3 Business Lessons From Seattle’s Super Bowl Loss3 Business Lessons From Seattle’s Super Bowl Loss
Super Bowl XLIX proved to be exciting, controversial and as it happens filled with life and business lessons. Regardless of which team you were rooting for, Seattle lost the game more than New England won it.
February 4, 2015
Super Bowl XLIX proved to be exciting, controversial and, as it happens, filled with life and business lessons. Regardless of which team you were rooting for, Seattle lost the game more than New England won it.
While that may be debated for years to come, there are three major lessons business owners and operators can take away from the spectacle. Here they are:
1. It’s not over until it’s over: Seattle had it locked. Thirty seconds to go and on the goal line and first down. Some even speculated the Patriots would let Seattle score easily so they can at least get the ball back and get another shot. Not so fast: Just like contract negotiations. It’s not final or not a sale until the insertion order comes in. All the sales pipeline percentages don’t amount to much until a contract is actually signed. Verbals may make you feel good however, as a business owner or operator, signed paperwork is needed. It’s not official until that document comes in. Be careful how many resources you put against promised business that may never come to fruition.
2. Mistakes are always remembered more than successes: Everyone is talking Seattle's bad decision to pass the ball instead of running straight into the end zone. All the focus is on why Seattle didn’t give the ball to Marshawn Lynch, who rushed for more than 1,300 yards during the season and more than 100 during the Super Bowl. Instead, they decided to pass the ball, which was intercepted, surprising the more than 112 million people watching. No one is talking about the Seahawks’ receiver Jermaine Kearse’s amazing catch that got them near the goal line.

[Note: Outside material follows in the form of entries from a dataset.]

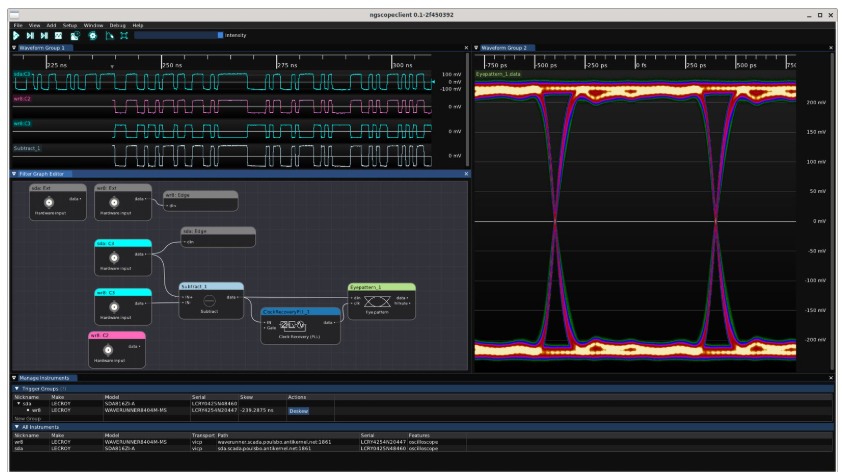The width and height of the screenshot is (842, 472).
Task: Collapse the Filter Graph Editor panel
Action: (x=14, y=174)
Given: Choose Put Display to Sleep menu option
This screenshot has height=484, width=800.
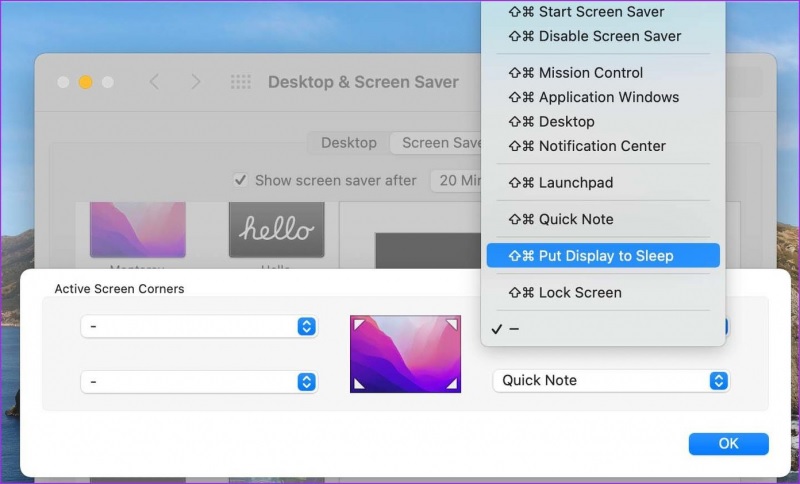Looking at the screenshot, I should (603, 256).
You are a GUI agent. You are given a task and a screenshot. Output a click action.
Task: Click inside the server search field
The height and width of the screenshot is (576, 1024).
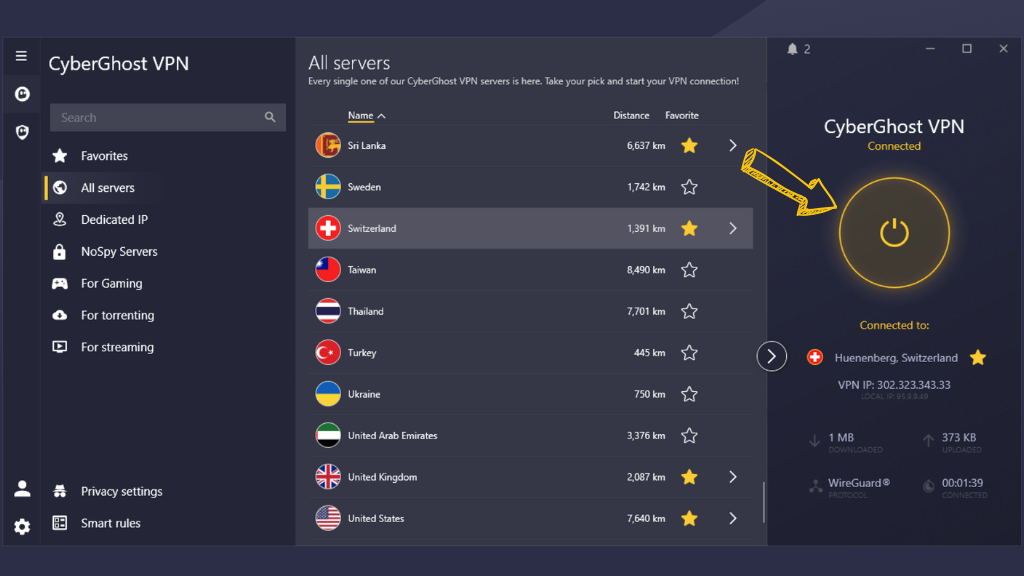click(150, 117)

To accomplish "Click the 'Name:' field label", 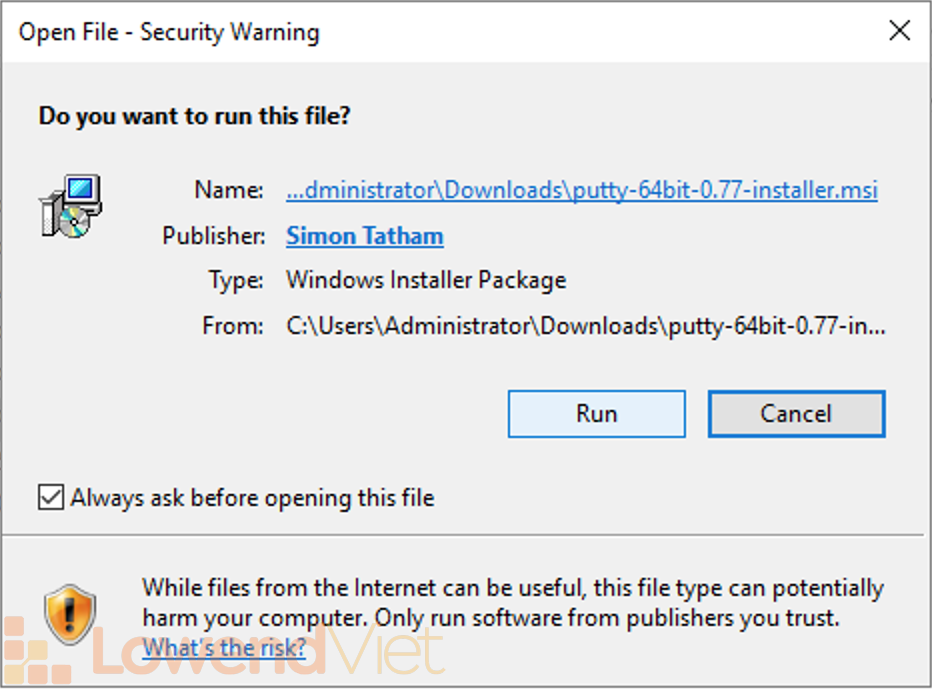I will (229, 190).
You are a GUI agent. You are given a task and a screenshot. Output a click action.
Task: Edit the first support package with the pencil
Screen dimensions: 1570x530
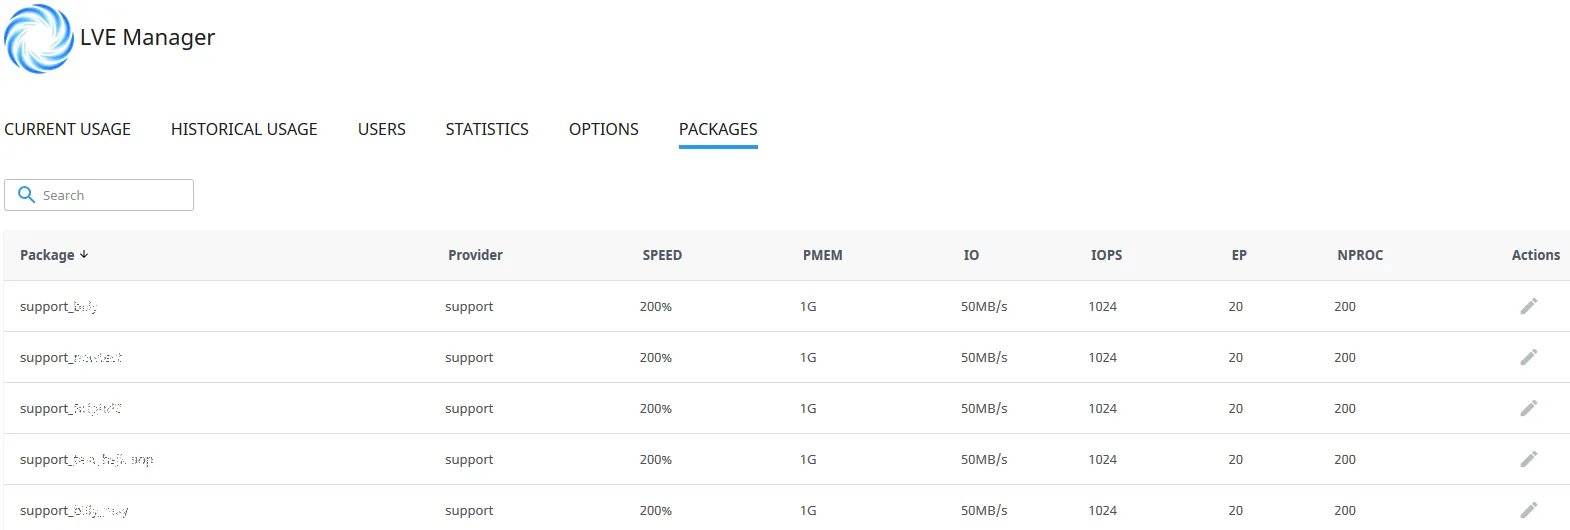click(1528, 306)
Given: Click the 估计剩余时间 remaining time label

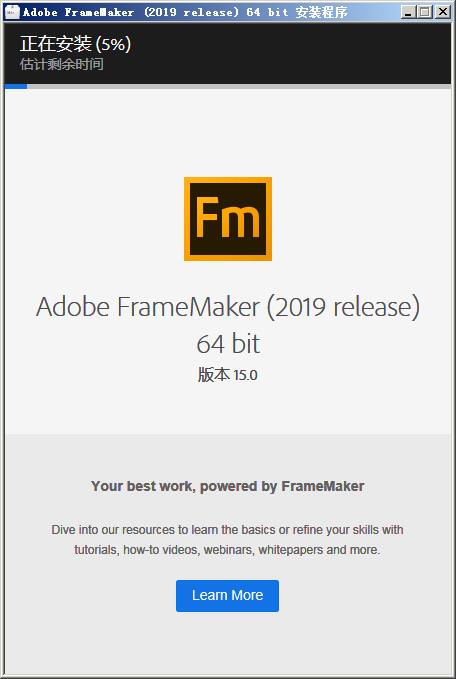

They are only talking about Russell Wilson’s pass that got intercepted. It's the same in business: If your customer or potential customer has had a bad experience it stays with them longer than a positive one. Unfortunately, the good often gets overlooked. As a business professional you are expected to deliver. When you don’t, it will take a long time for your customers to forget it, if they ever do. The point is to keep expectations reasonable and put yourself in a position to over deliver instead of overpromising.
3. The end result is all that matters: Regardless of the great, almost comeback by Seattle in Super Bowl XLIX, the Patriots won. Regardless of the remarkable two-minute drive by Wilson and amazing catch by Kearse, the Patriots won. The New England Patriots have the title as the best team in football. When it comes to business, the end result matters. How you treat your employees, customers and business partners are ways to get to the end result and the end result is sales. Businesses are around to make money. That is capitalism. If your organization is structured correctly, operates with integrity and provides the resources your employees need, you will succeed. Everyone has to have skin in the game. Everyone needs to be on the same team. And every employee needs to understand they are an extension of the business and understand their role in helping achieve the end result.